- **WHAT YOU HAVE TO DO**: Give again, word for word, each line below starting at the one that contains "1203x807 pixels." and ending at the one that contains "Close the Stochastic indicator panel".

- **INFORMATION SHOWN**:
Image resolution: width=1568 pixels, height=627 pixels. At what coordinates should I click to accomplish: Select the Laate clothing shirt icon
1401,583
* * *
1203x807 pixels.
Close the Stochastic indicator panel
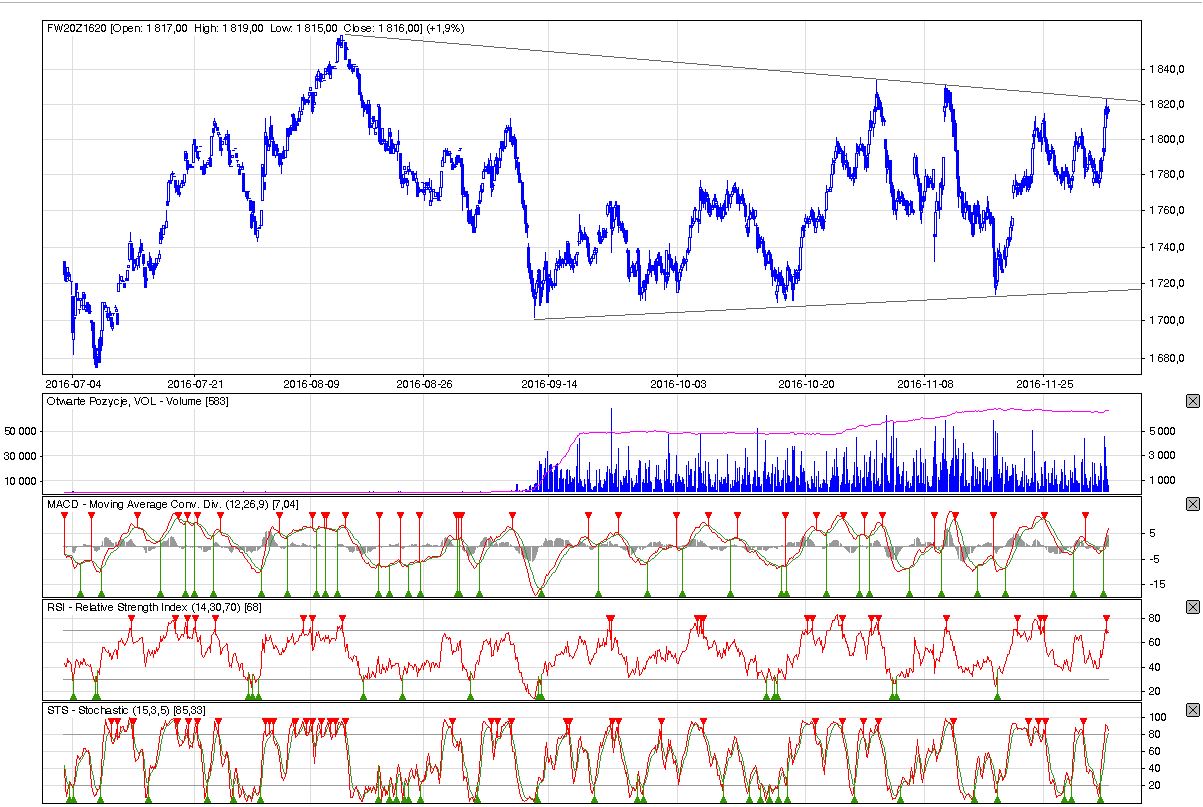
--
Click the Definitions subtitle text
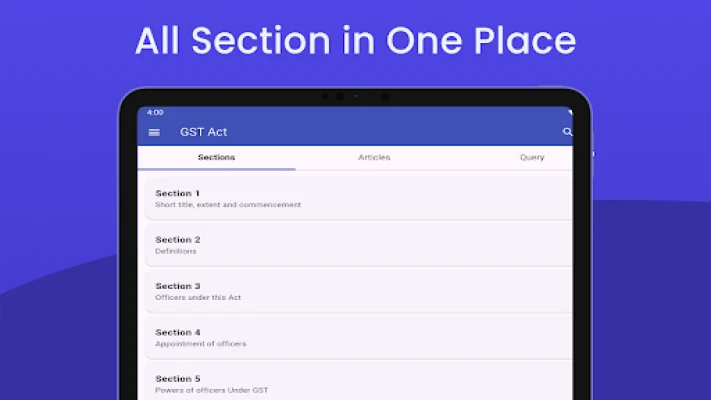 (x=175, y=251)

- **TASK RESPONSE**:
1203x807 pixels.
Close the Stochastic indicator panel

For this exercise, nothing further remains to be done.